REQUIRED WORK ::
Report every line of the data that includes "Clear".

───── EXTRACTED DATA

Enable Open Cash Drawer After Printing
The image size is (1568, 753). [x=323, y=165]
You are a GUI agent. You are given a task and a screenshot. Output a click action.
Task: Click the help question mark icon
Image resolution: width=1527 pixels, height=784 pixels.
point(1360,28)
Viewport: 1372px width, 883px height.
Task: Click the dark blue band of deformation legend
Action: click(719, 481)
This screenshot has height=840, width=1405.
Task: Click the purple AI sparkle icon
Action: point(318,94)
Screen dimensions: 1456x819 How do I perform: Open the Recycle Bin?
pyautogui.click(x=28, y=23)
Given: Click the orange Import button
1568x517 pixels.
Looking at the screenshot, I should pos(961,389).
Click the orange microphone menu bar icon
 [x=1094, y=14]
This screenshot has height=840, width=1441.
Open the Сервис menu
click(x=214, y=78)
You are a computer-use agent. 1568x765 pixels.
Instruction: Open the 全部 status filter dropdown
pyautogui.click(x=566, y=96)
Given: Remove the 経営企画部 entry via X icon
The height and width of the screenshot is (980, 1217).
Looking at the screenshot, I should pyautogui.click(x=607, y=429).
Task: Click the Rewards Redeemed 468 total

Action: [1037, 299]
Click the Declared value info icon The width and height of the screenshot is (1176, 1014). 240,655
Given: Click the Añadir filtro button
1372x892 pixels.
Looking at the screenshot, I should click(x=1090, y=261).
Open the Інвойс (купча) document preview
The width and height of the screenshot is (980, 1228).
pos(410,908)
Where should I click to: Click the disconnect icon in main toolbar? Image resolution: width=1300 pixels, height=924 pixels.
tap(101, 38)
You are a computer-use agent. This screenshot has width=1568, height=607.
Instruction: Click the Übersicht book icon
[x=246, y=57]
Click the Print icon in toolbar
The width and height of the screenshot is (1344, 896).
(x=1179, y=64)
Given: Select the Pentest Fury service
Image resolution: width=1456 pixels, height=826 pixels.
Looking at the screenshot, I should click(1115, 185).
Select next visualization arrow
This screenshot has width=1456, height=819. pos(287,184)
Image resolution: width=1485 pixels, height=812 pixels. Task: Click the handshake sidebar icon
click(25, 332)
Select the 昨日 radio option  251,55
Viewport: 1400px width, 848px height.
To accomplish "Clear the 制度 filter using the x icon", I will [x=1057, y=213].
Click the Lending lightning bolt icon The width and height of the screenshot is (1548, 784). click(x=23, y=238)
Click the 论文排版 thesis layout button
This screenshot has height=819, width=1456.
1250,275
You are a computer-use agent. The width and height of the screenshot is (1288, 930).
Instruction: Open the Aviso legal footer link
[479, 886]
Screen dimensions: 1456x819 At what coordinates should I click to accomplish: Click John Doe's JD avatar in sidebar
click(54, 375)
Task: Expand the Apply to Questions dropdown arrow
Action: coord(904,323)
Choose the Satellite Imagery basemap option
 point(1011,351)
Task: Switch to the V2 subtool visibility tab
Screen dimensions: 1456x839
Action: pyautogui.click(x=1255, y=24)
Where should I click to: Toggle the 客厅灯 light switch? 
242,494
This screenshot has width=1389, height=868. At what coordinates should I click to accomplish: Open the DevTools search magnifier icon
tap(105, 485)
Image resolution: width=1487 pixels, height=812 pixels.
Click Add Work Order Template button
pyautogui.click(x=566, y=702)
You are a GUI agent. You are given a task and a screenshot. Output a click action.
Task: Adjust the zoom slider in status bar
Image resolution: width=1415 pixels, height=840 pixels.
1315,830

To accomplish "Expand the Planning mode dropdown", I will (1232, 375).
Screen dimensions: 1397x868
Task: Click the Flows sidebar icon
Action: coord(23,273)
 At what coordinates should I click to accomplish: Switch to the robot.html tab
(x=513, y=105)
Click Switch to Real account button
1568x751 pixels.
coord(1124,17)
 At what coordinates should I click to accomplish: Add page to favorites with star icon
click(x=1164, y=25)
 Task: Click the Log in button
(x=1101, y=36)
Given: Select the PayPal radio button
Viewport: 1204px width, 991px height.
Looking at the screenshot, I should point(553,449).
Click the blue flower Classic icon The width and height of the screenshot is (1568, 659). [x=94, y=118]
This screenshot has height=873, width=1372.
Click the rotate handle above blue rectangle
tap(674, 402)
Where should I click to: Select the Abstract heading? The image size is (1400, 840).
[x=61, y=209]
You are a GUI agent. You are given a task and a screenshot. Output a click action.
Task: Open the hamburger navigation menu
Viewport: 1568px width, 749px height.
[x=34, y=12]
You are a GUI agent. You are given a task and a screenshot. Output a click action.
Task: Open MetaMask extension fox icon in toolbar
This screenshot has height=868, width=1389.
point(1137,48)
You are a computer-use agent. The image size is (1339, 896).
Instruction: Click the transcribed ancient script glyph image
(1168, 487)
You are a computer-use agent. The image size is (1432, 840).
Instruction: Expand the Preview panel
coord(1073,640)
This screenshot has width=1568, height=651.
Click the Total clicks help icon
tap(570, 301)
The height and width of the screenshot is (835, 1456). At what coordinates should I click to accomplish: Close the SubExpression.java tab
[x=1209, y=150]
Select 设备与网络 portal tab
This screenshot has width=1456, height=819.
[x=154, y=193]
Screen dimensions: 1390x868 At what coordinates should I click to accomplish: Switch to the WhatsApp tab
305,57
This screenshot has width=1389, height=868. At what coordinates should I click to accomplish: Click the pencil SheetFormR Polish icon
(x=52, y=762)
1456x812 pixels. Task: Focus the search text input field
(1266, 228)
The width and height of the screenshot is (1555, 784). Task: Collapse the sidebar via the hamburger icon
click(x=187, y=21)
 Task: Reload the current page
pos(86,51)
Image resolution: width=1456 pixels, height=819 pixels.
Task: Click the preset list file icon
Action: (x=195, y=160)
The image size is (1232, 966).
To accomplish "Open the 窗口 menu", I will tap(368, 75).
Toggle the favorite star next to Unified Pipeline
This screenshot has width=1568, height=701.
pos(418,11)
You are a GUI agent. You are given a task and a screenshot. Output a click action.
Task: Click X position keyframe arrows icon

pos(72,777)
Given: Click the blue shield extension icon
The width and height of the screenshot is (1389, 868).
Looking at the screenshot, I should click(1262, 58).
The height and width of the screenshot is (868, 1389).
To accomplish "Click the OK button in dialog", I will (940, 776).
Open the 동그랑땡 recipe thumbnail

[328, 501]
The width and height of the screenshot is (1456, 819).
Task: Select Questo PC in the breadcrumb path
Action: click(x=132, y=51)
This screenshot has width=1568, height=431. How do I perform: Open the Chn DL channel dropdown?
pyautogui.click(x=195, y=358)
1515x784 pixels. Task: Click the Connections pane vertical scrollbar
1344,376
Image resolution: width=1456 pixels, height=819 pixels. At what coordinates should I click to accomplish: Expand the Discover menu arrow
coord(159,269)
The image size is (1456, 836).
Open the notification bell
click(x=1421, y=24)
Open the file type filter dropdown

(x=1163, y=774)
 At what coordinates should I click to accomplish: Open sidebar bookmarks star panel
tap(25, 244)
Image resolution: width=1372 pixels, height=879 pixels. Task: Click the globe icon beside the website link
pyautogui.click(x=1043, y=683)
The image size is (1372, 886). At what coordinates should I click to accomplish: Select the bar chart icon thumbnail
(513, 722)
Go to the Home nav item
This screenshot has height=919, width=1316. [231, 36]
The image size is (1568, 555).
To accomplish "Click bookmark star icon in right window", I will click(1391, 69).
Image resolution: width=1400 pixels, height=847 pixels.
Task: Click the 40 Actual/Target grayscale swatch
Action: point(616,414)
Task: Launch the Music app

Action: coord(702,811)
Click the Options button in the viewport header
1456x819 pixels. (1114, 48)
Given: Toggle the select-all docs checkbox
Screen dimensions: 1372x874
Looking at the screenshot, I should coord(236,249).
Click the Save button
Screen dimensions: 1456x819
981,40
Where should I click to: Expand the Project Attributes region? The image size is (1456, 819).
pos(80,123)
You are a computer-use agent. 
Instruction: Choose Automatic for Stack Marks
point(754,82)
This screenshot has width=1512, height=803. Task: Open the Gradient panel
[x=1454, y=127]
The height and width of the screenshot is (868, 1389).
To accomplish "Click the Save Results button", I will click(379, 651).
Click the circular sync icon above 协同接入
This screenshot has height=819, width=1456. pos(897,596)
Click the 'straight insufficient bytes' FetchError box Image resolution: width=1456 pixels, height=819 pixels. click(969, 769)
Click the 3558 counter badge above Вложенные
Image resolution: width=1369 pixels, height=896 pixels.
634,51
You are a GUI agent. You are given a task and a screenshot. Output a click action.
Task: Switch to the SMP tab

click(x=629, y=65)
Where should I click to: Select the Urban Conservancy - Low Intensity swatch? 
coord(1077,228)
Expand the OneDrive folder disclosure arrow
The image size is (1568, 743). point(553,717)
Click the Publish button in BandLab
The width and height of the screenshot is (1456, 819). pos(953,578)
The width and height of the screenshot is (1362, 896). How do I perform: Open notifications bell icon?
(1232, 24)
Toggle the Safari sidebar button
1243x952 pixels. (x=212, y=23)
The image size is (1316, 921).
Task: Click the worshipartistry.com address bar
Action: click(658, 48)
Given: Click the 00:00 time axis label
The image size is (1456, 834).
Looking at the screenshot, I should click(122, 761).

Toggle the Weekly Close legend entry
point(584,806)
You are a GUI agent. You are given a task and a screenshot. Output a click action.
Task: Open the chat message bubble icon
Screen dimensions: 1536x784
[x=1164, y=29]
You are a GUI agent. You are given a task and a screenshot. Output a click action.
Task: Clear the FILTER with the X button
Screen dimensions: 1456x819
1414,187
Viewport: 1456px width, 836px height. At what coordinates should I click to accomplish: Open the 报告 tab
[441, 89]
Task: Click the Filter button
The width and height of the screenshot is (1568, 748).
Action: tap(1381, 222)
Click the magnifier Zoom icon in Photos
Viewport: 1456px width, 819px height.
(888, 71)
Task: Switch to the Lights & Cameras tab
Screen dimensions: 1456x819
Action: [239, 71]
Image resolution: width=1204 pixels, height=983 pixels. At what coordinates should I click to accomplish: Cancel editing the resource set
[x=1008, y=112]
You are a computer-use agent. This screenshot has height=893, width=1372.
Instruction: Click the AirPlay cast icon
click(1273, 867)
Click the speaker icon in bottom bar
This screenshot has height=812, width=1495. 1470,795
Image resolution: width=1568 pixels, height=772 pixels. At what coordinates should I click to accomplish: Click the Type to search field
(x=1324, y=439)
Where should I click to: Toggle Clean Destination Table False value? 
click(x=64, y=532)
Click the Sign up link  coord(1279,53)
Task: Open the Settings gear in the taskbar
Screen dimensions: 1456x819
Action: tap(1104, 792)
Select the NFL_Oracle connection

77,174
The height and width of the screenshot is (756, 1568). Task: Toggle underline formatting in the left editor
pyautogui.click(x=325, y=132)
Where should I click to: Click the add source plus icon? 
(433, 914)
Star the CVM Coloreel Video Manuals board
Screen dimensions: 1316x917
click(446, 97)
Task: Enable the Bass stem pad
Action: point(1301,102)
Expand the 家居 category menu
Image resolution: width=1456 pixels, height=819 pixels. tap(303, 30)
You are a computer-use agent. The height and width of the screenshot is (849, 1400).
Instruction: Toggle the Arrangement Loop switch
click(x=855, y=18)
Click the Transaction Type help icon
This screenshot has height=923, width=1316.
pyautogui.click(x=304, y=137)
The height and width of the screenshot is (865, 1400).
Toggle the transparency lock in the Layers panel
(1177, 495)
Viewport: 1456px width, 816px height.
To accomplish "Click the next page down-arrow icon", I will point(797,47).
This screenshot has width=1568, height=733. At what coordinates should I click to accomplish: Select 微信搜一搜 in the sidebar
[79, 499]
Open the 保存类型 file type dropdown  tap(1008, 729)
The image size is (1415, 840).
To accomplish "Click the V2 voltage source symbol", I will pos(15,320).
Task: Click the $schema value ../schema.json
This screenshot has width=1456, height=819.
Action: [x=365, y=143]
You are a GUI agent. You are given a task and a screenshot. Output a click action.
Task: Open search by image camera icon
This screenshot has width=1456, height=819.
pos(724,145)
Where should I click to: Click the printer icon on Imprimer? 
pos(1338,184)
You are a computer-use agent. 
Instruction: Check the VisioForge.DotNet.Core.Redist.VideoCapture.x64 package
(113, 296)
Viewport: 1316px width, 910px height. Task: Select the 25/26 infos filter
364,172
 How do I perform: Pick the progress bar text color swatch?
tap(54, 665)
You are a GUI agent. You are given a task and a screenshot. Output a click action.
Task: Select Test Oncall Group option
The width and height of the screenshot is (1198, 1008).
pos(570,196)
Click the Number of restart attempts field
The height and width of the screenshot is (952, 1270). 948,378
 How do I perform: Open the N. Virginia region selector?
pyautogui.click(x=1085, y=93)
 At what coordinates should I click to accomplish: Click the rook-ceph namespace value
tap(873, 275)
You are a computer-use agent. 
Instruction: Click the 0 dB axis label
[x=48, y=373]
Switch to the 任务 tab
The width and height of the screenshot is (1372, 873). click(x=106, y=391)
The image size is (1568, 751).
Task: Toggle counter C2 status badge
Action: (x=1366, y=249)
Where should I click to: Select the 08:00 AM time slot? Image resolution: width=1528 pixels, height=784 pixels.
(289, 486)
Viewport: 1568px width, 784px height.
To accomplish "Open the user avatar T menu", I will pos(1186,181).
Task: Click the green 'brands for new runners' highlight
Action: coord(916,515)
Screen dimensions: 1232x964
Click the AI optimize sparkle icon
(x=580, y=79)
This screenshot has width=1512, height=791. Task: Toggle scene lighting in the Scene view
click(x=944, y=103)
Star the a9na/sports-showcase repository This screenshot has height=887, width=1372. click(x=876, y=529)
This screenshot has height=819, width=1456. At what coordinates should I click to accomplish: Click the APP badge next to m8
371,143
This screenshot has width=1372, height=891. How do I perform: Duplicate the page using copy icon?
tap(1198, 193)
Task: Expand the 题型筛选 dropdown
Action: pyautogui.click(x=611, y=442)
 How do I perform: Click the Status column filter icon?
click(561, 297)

──────────

EXPECTED ANSWER ::
To accomplish "Clear the 制度 filter using the x icon", I will [x=1057, y=213].
Task: Clear the FILTER with the X button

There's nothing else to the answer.